Mi pensión es una burla. Afortunadamente tengo ayudas para la luz y el gas, si no, me habrían cortado todo hace tiempo. Pero ni con eso llego a fin de mes. Los medicamentos, la comida, lo más básico… Se lo he pedido a mis hijos. No pedía mucho. Solo un poco de ayuda. Pero mi hijo me dijo: «¿Para qué necesitas dinero?». Mi hija: «Nosotros también estamos mal».
¿Mal? Pero ellos viajan, compran ropa nueva, coches. En el armario de mi hija solo hay marcas caras, y a mi nieta, que solo tiene siete años, le da cien euros al mes para sus gastos. A mí me vendrían bien esos cien euros para medicinas, para comida. Pero ella, al parecer, no puede. ¿Cómo es posible? Cada vez que lo escucho, se me encoge el corazón. Llevo años con los mismos zapatos, gastados, con las suelas rotas. Pero no digo nada. Me da vergüenza. Y ya no quiero pedir, porque detrás viene la humillación.

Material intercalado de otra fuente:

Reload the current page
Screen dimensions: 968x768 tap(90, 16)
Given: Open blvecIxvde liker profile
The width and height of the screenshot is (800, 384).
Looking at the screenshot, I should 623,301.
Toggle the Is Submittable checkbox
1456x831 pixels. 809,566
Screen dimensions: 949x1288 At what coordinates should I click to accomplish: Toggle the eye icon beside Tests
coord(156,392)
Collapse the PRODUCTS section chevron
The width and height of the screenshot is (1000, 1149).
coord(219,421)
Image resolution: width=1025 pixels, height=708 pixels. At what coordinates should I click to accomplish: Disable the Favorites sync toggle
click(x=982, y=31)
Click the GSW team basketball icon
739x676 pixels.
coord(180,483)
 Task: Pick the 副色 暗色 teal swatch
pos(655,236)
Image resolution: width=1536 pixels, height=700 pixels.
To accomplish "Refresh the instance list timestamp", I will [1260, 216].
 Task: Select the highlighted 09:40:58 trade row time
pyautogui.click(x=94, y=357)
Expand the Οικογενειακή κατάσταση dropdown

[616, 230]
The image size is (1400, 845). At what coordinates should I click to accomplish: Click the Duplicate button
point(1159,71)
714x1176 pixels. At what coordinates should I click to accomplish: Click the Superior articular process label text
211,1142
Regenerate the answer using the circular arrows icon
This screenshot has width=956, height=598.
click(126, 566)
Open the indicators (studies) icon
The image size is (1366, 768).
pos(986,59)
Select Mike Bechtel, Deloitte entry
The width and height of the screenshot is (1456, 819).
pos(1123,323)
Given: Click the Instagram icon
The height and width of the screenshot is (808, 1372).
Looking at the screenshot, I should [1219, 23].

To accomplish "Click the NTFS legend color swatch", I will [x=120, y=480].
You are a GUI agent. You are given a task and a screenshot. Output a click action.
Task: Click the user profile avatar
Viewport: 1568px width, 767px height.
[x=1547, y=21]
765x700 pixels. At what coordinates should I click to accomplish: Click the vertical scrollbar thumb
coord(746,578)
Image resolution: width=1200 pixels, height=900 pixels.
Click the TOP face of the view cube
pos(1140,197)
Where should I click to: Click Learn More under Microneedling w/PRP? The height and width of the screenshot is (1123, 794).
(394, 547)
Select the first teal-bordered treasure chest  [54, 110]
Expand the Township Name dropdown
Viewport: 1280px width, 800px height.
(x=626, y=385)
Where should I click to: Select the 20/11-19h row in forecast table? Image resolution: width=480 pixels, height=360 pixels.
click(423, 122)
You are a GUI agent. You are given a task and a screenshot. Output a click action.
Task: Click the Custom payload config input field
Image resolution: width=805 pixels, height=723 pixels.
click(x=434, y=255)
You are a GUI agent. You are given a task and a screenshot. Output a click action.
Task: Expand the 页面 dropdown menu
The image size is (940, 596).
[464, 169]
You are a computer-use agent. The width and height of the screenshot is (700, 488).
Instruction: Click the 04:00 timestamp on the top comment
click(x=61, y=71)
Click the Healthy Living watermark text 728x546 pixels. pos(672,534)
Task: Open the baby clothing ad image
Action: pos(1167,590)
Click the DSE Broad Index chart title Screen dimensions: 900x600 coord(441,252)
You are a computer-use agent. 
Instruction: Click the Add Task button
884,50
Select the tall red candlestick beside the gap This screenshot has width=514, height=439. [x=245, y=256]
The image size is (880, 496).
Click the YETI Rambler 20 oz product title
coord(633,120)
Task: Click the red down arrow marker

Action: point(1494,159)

Miro a mis amigas, a mis vecinas. Sus hijos las ayudan: les llevan comida, pagan facturas, las llevan a sus casas en invierno. Y yo… como si no tuviera a nadie. Lo peor es que yo se lo inculqué. Mi hermana y yo siempre ayudamos a nuestros padres, con dinero, con comida, con cariño. Sin reproches. ¿Y los míos? Se han dado la vuelta. No es solo dolor, es vacío.
Una vez le propuse a mi hija mudarme con ella un año, alquilar mi piso para tener algún ingreso. Tiene una casa grande, habría espacio. Pero ni siquiera quiso escucharlo. Me dijo: «Alquila una habitación y vive en la otra». Así que vivir con desconocidos está bien, pero con su madre, no. Sigo sin entender en qué fallé. ¿Dónde me equivoqué?
Ahora cada día es una batalla. ¿Cómo llegar a fin de mes? ¿Cómo no enfermar? ¿Cómo no morir de soledad? Mi marido y yo lo dimos todo por ellos. Cada céntimo, cada gota de esfuerzo. Y ahora… vivo al margen de sus vidas. Callada. Resignada. Solo queda dentro un hilo de esperanza, de que quizá, algún día, alguien recuerde que tiene una madre. No cuando ya no esté. Ahora.
Pero parece que la esperanza es todo lo que me queda.